Ci-contre : quelques images de l'exemplaire de L'Ordre des oiseaux
conservé à la Fondation, avec la dédicace de Georges Braque (JD. Bonan)
S'il parle de Braque en ces termes chaleureux, c'est parce que Perse a eu à deux reprises l'occasion de le rencontrer personnellement.
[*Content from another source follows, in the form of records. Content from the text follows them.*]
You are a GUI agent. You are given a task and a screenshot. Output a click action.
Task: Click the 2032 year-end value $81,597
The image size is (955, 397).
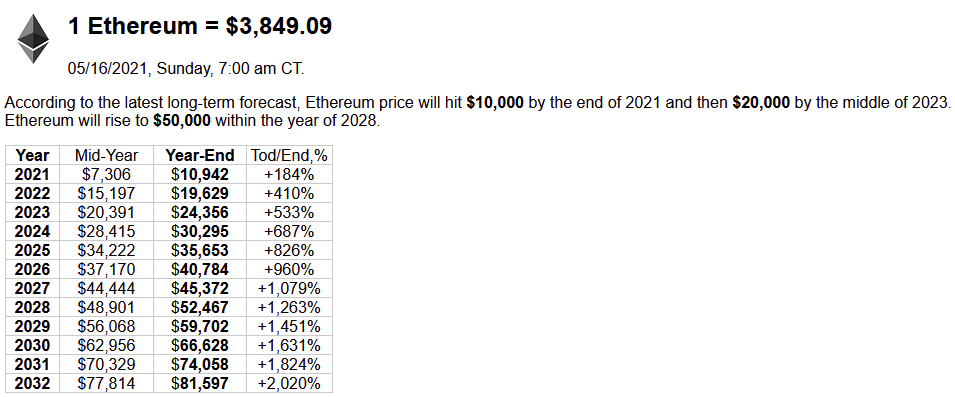(200, 383)
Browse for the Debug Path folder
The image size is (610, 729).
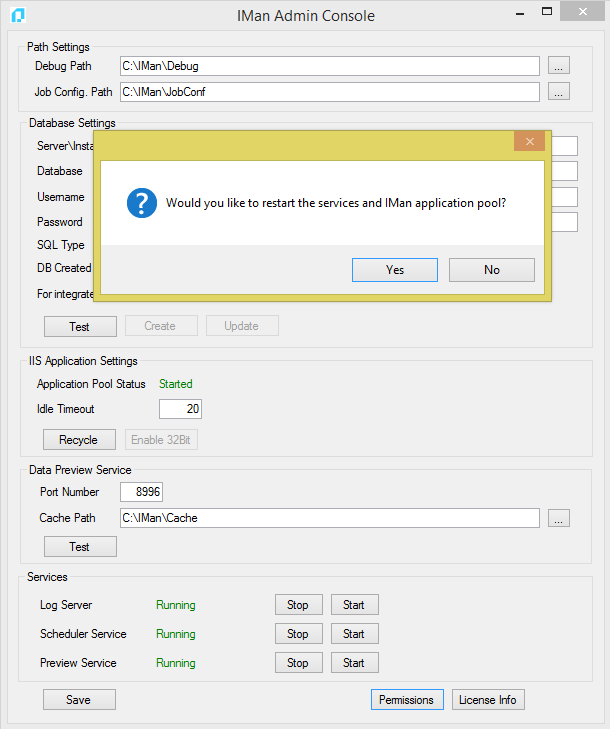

La première fois fut le 26 novembre 1958, où il lui rendit visite à son domicile, accompagné de son épouse et de Jean Paulhan - à qui revient d'ailleurs l'idée de cette rencontre, immortalisée par une photo prise par Mme Braque, Mariette Laghaud (ci-contre).
La seconde rencontre eut lieu en décembre 1961, comme le rapporte d'ailleurs la "Biographie" des Oeuvres Complètes de Saint-John Perse dans la Pléiade :
"Bref séjour à Paris où il dîne avec Georges Braque en compagnie de Jean Paulhan" (O.C., p. XXX). Il faut croire que Saint-John Perse avait retenu un très bon souvenir de ces entrevues, puisque sa collaboration avec Braque fut la seule qu'il consentit avec un plasticien. Si de son côté, Braque illustra plusieurs fois des oeuvres poétiques (que ce soit pour Les Ardoises du toit de Pierre Reverdy en 1918, ou la Lettera amorosa de René Char en 1963), le lien de Saint-John Perse aux arts plastiques paraît en revanche plus problématique. Dans sa jeunesse, il fut ébloui par un tableau de Gauguin qui lui inspira même un poème en 1902 (L'Animale), mais sa réticence envers la peinture n'en demeura pas moins marquée - surtout en comparaison de son engouement constant pour la musique. La concrétisation de cette collaboration avec Braque n'en est que plus précieuse, compte tenu surtout de la subtilité artistique qui en résulte.